Vector optimization

Vector optimization is a subarea of mathematical optimization where optimization problems with a vector-valued objective functions are optimized with respect to a given partial ordering and subject to certain constraints. A multi-objective optimization problem is a special case of a vector optimization problem: The objective space is the finite dimensional Euclidean space partially ordered by the component-wise "less than or equal to" ordering.

Problem formulation

In mathematical terms, a vector optimization problem can be written as:

C\operatorname{-}\min_{x \in S} f(x)

where $f: X \to Z$ for a partially ordered vector space $Z$ . The partial ordering is induced by a cone $C \subseteq Z$ . $X$ is an arbitrary set and $S \subseteq X$ is called the feasible set.

Solution concepts

There are different minimality notions, among them:

$\bar{x} \in S$ is a weakly efficient point (weak minimizer) if for every $x \in S$ one has $f(x) - f(\bar{x}) \not\in -\operatorname{int} C$ .
$\bar{x} \in S$ is an efficient point (minimizer) if for every $x \in S$ one has $f(x) - f(\bar{x}) \not\in -C \backslash \{0\}$ .
$\bar{x} \in S$ is a properly efficient point (proper minimizer) if $\bar{x}$ is a weakly efficient point with respect to a closed pointed convex cone $\tilde{C}$ where $C \backslash \{0\} \subseteq \operatorname{int} \tilde{C}$ .

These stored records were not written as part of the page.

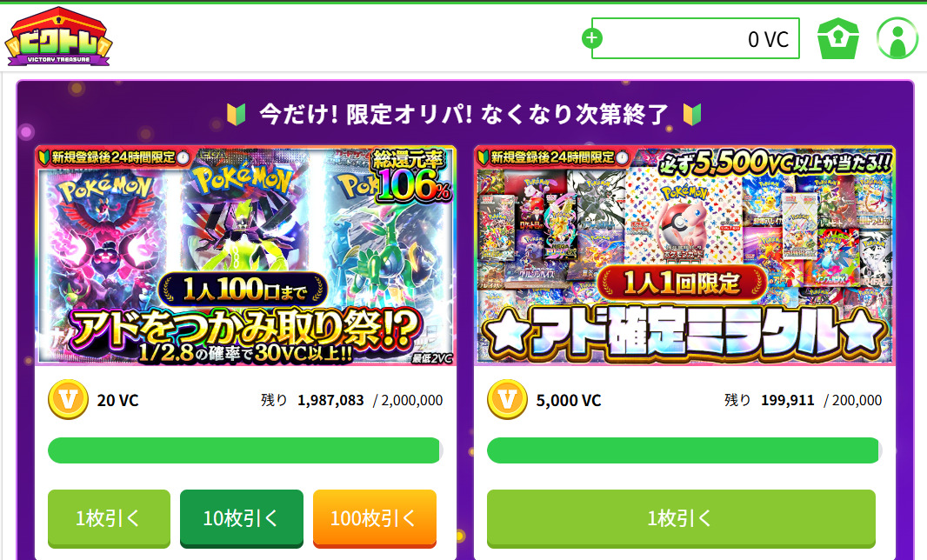Draw one card for 20 VC pack

109,518
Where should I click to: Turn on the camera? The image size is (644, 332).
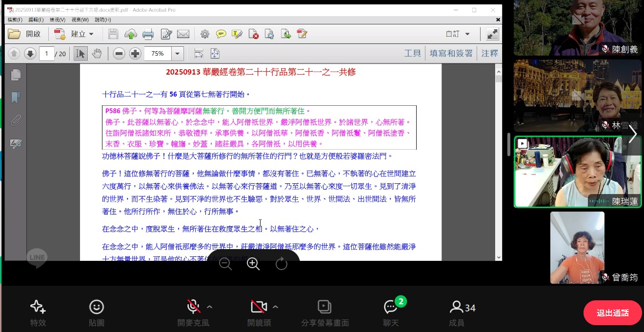(258, 307)
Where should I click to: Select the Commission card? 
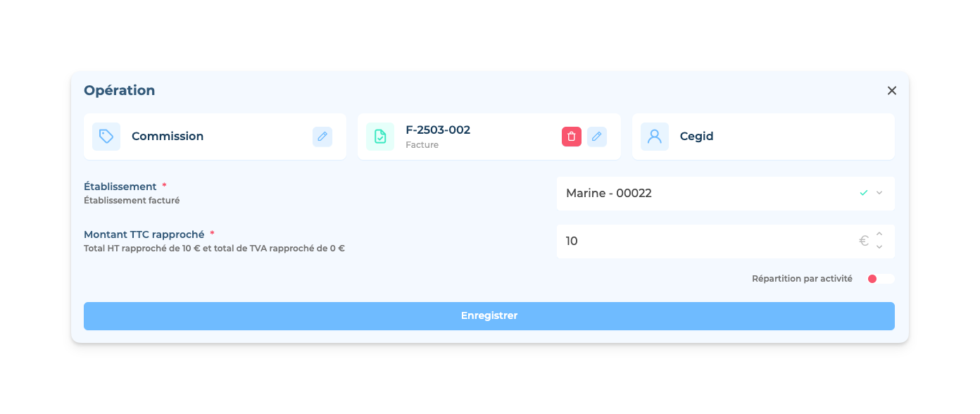215,137
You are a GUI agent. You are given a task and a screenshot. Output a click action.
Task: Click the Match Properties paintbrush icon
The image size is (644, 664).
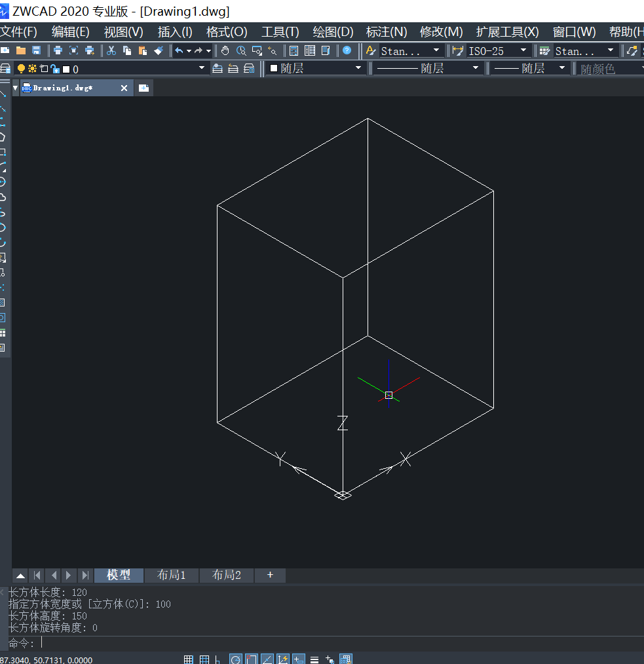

Every proper minimizer is a minimizer. And every minimizer is a weak minimizer.^[1]

Modern solution concepts not only consists of minimality notions but also take into account infimum attainment.^[2]

Solution methods

Benson's algorithm for linear vector optimization problems^[2]

Relation to multi-objective optimization

Any multi-objective optimization problem can be written as

\mathbb{R}^d_+\operatorname{-}\min_{x \in M} f(x)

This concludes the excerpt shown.